Jewish law has its own rules for marriage and divorce, and some are recognized - and enforced - by state courts. When a couple marries under Jewish law, they sign a contract (called a ketubah) that sets out their obligations in marriage, as well as what would happen in divorce. These prenuptial agreements have been upheld by the Illinois courts.
Under Jewish law, in order to make a divorce official and release the wife from the marriage, the husband has to give her a specific document, called a "get." It's not as easy as it sounds - certain procedures must be followed. Without a get, Jewish law considers a woman an adulterer if she remarries, and any children she has in the second marriage are considered illegitimate. A civil divorce has no effect in ending a marriage under Jewish law. Until a get is given and accepted, the marriage is still valid, and a wife is not free to move on.
In a recent case, a man refused to give his wife a get, even years after they had been divorced in civil court. She sued him, claiming their marriage contract required him to give her a get. She won, but he continued to fight it. She eventually asked the court to sanction him and order him to pay her attorney's fees (almost $55,000), and the judge agreed. He appealed, but the appellate court agreed with the sanctions.

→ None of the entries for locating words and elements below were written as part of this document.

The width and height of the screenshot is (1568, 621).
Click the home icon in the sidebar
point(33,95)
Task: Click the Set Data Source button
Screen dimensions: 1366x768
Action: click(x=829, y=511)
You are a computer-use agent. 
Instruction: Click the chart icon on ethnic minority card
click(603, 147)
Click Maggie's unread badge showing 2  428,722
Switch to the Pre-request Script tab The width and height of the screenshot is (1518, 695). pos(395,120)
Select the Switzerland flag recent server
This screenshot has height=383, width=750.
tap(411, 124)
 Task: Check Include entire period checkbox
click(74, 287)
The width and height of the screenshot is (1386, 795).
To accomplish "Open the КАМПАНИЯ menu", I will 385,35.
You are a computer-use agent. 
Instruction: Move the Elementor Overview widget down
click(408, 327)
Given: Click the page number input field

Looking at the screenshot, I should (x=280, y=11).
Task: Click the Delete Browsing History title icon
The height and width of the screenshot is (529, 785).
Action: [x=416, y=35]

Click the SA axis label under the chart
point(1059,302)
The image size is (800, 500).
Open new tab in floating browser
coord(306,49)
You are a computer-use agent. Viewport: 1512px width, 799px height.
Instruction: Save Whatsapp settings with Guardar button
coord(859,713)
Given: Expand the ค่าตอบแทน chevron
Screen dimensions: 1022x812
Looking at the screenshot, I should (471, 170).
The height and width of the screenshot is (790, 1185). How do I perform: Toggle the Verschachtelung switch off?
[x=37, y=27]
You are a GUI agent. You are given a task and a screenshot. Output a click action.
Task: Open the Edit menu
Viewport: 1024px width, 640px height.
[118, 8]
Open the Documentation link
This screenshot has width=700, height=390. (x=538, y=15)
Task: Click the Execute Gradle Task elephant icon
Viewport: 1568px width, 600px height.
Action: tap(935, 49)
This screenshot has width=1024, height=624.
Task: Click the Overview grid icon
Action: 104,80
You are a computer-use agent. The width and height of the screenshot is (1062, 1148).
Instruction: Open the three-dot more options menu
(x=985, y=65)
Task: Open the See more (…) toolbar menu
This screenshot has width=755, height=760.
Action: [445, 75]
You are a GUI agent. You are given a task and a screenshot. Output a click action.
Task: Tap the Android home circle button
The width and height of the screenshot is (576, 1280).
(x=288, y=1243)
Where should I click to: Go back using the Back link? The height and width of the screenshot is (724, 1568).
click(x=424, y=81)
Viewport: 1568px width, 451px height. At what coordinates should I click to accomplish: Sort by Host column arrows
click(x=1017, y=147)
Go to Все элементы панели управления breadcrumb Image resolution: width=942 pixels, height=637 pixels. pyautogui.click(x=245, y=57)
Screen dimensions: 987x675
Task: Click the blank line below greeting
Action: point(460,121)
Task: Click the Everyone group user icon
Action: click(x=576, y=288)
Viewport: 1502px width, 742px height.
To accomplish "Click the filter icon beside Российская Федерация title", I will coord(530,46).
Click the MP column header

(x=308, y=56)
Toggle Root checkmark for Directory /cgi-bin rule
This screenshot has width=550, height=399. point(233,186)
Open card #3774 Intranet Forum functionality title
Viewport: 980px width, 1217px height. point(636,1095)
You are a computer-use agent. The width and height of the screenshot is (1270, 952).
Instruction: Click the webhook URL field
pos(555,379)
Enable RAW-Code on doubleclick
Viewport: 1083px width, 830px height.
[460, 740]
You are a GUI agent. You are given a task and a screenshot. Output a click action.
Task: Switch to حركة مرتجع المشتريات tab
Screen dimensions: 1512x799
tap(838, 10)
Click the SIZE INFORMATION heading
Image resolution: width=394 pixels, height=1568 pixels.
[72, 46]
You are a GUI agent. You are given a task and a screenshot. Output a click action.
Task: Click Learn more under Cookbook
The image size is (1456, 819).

The husband argued that the court was violating the separation between church and state when it ordered him to give his wife a get. But the court's decision wasn't based on religious beliefs or endorsement of Jewish law. It was about the contract.
And the sanctions were about the man using the legal system to harass his wife, or ex-wife. Judges are allowed to impose a punishment on someone who abuses the judicial system. In theory, it prevents people from doing it in the future.
It's not just Judiasm that has to deal with these issues. I've had many calls over the years from Muslims who were more worried about their religion that what a court would say. I've talked to Christians who would do anything to get their first marriage annulled so their second marriage could be recognized by their church.
In general, courts in Illinois won't recognize what a religion says should happen in a case, but they will enforce contracts between two consenting adults as long as that contract doesn't violate other parts of Illinois or U.S. law.